Providers of hosted services continue to launch new offerings in the Australian market with research released today showing the Software as a Service (SaaS) model is growing at a compound annual growth rate of 65 percent and is set to top $506 million by 2010.
Growth in the Australian market is attributed to a growing awareness of the SaaS model. Springboard Research shows awareness has jumped 31 percentage points over the last year.
The results of the study were released on the back of more hosted services being launched in Australia this week.
For example, TPP Internet announced its hosted Microsoft Exchange 2007 service for as little as $20 per mailbox per month.
The domain registration company joins a long list of companies that have launched SaaS offerings in the past 18 months taking on traditional players such as Salesforce.com, WebEx, Oracle, RightNow and NetSuite.
TPP Internet provides business grade e-mail, shared calendars, tasks and contacts all automatically synchronised with desktops, PDAs, smart phones and mobile laptops.
TPP marketing director, Chris Collinge, said the service is offered in real time without having to buy, manage and maintain all the servers and infrastructures, which is ideal for the small to medium business sector.
Collinge said the company made the decision to host Exchange 2007 rather than Exchange 2003 because of the additional features.
He said e-mail has become a high demand application that requires around-the-clock availability.

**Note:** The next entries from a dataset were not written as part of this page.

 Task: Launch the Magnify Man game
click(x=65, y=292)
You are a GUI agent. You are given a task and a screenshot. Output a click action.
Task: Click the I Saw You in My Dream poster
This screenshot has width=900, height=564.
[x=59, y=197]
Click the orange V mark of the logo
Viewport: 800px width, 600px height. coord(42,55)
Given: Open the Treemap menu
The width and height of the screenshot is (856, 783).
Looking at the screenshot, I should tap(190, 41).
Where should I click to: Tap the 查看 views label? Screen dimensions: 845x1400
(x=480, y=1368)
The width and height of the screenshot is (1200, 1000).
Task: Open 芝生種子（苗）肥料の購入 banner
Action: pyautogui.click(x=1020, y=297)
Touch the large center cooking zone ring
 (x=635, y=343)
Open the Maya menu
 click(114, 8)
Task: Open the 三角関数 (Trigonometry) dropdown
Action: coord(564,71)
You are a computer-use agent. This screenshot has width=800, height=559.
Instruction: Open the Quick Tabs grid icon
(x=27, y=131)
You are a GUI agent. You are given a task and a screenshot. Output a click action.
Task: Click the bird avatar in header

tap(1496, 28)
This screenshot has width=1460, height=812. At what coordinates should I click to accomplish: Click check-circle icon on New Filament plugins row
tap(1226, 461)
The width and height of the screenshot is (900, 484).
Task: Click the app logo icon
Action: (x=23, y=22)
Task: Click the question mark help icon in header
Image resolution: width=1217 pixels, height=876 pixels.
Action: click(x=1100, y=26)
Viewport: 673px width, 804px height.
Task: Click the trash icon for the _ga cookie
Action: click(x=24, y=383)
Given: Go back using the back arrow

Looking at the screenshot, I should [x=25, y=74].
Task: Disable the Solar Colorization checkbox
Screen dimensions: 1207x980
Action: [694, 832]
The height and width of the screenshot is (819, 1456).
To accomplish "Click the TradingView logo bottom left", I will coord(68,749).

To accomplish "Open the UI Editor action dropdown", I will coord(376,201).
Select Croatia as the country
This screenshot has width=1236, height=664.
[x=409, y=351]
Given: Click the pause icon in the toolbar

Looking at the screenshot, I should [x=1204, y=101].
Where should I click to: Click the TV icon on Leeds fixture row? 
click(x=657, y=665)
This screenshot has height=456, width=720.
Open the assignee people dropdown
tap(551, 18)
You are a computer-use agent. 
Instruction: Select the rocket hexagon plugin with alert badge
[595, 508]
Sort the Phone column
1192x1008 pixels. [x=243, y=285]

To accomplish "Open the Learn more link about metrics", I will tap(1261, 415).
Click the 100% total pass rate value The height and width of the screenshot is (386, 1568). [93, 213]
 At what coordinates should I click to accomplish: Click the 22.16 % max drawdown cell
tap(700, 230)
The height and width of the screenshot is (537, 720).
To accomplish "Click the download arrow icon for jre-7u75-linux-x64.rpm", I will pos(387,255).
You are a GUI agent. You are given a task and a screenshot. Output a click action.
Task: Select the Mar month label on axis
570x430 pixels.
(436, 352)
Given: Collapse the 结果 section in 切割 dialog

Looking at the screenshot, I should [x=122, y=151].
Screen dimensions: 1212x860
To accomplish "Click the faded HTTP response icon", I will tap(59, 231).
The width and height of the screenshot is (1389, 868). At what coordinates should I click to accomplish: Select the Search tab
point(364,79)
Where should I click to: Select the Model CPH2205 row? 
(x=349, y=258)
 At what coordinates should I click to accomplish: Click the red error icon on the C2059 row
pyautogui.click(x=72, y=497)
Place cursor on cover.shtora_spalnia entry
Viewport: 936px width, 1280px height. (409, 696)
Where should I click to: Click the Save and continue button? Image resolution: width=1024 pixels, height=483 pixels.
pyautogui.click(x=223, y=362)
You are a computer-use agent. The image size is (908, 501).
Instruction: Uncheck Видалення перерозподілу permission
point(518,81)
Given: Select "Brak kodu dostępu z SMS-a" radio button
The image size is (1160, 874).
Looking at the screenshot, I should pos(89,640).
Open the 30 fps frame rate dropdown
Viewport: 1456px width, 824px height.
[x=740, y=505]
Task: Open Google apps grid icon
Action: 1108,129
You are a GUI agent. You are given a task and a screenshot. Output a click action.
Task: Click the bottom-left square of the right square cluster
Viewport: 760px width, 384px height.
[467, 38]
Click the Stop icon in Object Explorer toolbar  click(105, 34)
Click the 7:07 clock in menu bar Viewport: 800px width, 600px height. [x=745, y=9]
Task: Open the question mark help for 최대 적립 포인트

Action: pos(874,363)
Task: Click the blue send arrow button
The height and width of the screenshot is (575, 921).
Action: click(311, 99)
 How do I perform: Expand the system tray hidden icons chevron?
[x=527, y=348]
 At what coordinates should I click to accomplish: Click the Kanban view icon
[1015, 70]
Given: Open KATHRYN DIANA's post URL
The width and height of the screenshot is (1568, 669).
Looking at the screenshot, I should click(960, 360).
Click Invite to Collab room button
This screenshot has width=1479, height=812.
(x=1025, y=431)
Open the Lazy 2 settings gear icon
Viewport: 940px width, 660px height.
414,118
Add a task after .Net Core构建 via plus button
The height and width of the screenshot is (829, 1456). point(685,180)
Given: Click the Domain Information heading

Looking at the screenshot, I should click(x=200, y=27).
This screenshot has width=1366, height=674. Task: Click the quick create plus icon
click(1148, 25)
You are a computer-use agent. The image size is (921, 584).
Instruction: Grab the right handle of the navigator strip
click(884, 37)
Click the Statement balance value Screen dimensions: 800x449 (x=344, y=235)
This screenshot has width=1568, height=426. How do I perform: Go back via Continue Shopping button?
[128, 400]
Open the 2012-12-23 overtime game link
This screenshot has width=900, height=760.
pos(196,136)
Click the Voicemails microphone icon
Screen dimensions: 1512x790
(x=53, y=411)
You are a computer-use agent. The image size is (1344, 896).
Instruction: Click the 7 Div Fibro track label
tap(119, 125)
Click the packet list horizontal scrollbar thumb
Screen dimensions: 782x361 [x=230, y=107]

"To stay competitive in today's business environment, businesses need sophisticated messaging tools with features like mobile access and shared calendars. Yet these tools come with complex needs for implementation, management and support," Collinge said. "Small to medium organisations face the same digital communication challenges as large enterprises, but often lack the internal resources and capabilities to address them.
"This is particularly true for businesses with fewer than 50 employees who have a limited IT department or no IT department at all." TPP utilises a hosting infrastructure and features include user authentication and multiple levels of password authorisation, daily backups stored securely offsite, encryption of data during network transit and storage. Springboard Research ANZ country manager, Phil Hassey, said escalating IT expenditures and increasingly complicated IT systems, are even forcing enterprises to adopt the SaaS alternative.
"Enterprises have found a spin-off benefit with the opportunity to cut down on expensive in-house or outsourced IT personnel, compared to the traditional software model where implementation and software upgrades cost more money and time," Hassey said.
While IT departments remain firmly in control of software deployments in large organizations, business users are emerging as key influencers of SaaS adoption within many companies in ANZ, according to Springboard Research.